• [Directions]
Starting at the line with "How do I perform: Click the fork" and continuing through the end of the lines, rewrite those lines with "icon" switched to "symbol", leaving everything else unchanged.

Entries for locating words and elements
-------------------------
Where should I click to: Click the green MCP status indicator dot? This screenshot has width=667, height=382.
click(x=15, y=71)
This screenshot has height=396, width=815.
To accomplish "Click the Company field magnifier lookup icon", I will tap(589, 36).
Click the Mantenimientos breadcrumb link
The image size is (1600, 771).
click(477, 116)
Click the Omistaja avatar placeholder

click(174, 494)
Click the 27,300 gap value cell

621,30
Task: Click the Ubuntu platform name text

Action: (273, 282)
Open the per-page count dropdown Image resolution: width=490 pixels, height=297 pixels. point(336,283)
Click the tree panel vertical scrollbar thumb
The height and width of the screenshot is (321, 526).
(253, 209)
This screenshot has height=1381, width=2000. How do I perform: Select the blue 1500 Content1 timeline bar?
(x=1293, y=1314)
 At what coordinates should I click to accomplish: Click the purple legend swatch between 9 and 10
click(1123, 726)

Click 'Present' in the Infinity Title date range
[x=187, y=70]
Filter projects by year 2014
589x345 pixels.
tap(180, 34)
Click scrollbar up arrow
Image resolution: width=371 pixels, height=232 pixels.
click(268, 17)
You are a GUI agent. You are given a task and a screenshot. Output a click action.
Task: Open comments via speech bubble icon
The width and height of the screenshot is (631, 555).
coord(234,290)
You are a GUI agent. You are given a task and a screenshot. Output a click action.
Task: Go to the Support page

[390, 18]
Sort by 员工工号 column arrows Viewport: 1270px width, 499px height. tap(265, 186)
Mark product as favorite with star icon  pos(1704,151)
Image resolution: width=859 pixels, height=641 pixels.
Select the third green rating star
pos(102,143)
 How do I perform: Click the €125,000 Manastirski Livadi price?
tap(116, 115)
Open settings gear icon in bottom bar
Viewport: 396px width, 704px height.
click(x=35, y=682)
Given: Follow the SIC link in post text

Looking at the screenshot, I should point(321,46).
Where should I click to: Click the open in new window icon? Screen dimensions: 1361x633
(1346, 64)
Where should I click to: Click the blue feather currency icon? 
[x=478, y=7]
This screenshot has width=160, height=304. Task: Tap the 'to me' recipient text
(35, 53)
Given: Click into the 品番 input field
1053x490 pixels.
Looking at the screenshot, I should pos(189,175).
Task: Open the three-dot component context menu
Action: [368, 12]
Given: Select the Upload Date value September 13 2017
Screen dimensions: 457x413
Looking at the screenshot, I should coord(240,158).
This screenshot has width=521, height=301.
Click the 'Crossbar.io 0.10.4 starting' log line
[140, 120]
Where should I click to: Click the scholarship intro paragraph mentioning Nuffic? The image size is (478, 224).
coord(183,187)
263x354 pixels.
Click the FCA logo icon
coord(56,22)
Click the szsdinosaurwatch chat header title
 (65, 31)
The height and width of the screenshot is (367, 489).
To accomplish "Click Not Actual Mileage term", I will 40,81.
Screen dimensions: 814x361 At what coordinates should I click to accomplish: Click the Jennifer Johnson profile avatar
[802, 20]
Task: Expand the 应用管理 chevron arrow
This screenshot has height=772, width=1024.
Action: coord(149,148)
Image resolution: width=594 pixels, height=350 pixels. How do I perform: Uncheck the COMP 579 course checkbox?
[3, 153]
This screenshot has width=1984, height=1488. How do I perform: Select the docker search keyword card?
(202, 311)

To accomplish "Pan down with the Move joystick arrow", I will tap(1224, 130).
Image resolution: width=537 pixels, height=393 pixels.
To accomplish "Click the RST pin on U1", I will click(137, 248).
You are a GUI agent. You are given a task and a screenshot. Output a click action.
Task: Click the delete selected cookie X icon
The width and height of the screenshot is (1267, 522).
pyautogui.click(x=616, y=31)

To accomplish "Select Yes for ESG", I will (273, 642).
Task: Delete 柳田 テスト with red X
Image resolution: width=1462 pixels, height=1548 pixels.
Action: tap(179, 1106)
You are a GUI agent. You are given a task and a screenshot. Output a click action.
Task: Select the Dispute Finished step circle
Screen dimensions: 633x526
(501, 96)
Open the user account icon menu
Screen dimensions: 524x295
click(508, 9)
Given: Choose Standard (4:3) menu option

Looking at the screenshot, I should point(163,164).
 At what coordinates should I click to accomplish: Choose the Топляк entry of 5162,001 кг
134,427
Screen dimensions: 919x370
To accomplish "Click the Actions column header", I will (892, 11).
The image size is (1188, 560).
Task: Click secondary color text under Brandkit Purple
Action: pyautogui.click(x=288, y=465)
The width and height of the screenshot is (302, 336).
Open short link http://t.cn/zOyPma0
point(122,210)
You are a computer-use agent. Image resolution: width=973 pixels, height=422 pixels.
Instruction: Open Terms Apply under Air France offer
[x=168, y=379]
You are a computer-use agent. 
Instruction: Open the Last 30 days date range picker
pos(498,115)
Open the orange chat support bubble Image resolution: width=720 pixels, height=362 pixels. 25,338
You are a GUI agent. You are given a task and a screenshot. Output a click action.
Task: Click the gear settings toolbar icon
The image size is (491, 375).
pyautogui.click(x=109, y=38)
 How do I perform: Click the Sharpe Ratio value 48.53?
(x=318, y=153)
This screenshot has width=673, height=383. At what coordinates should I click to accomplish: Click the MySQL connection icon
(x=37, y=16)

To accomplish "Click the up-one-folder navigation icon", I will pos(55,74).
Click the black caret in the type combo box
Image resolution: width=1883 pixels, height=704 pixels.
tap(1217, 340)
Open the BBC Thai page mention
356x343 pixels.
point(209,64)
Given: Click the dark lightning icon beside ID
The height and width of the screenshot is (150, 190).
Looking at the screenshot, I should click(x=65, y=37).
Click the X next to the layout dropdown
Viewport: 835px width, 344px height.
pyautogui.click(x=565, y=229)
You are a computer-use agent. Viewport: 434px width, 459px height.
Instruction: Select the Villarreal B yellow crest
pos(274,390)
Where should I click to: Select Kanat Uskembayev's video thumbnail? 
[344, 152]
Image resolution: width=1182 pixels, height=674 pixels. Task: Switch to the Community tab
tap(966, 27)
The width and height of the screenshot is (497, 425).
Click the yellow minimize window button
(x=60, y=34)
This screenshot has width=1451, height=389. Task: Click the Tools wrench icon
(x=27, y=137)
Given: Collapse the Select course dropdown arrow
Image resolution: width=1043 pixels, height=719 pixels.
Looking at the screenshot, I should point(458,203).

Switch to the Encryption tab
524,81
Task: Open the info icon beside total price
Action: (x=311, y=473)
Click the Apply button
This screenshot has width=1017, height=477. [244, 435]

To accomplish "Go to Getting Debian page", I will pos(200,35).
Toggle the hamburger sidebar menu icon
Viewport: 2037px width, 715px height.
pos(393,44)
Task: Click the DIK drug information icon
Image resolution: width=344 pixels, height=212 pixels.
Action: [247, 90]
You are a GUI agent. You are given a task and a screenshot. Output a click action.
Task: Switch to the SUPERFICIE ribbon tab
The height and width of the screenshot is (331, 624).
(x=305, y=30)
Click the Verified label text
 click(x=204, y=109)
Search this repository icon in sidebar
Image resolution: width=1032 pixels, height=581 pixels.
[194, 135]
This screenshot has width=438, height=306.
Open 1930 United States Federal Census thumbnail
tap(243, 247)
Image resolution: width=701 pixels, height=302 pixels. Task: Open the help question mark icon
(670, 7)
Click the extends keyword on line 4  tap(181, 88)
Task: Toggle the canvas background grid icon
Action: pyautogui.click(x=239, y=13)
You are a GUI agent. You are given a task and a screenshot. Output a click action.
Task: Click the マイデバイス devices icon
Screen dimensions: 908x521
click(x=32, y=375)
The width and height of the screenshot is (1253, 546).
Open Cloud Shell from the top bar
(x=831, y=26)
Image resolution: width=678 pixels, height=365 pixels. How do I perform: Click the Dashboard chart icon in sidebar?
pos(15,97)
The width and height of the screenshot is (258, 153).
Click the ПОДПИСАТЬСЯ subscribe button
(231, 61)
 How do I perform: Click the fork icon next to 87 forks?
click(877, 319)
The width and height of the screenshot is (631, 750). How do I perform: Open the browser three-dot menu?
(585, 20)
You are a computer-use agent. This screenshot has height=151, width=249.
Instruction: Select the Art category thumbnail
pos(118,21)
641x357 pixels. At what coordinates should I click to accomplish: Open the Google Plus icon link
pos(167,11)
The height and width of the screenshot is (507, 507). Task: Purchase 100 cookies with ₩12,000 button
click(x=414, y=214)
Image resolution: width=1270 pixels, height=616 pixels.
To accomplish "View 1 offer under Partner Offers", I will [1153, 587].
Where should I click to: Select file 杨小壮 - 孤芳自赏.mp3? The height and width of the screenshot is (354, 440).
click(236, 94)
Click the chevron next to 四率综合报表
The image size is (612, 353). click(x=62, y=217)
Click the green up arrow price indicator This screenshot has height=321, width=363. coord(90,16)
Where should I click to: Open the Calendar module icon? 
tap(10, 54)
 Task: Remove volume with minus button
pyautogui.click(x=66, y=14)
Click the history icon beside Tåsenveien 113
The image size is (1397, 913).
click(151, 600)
-------------------------
• [Correct answer]
 How do I perform: Click the fork symbol next to 87 forks?
click(877, 319)
The width and height of the screenshot is (631, 750). How do I perform: Open the browser three-dot menu?
(585, 20)
You are a computer-use agent. This screenshot has height=151, width=249.
Instruction: Select the Art category thumbnail
pos(118,21)
641x357 pixels. At what coordinates should I click to accomplish: Open the Google Plus symbol link
pos(167,11)
The height and width of the screenshot is (507, 507). Task: Purchase 100 cookies with ₩12,000 button
click(x=414, y=214)
Image resolution: width=1270 pixels, height=616 pixels.
To accomplish "View 1 offer under Partner Offers", I will [1153, 587].
Where should I click to: Select file 杨小壮 - 孤芳自赏.mp3? The height and width of the screenshot is (354, 440).
click(236, 94)
Click the chevron next to 四率综合报表
The image size is (612, 353). click(x=62, y=217)
Click the green up arrow price indicator This screenshot has height=321, width=363. coord(90,16)
Where should I click to: Open the Calendar module symbol? 
tap(10, 54)
 Task: Remove volume with minus button
pyautogui.click(x=66, y=14)
Click the history symbol beside Tåsenveien 113
The image size is (1397, 913).
click(151, 600)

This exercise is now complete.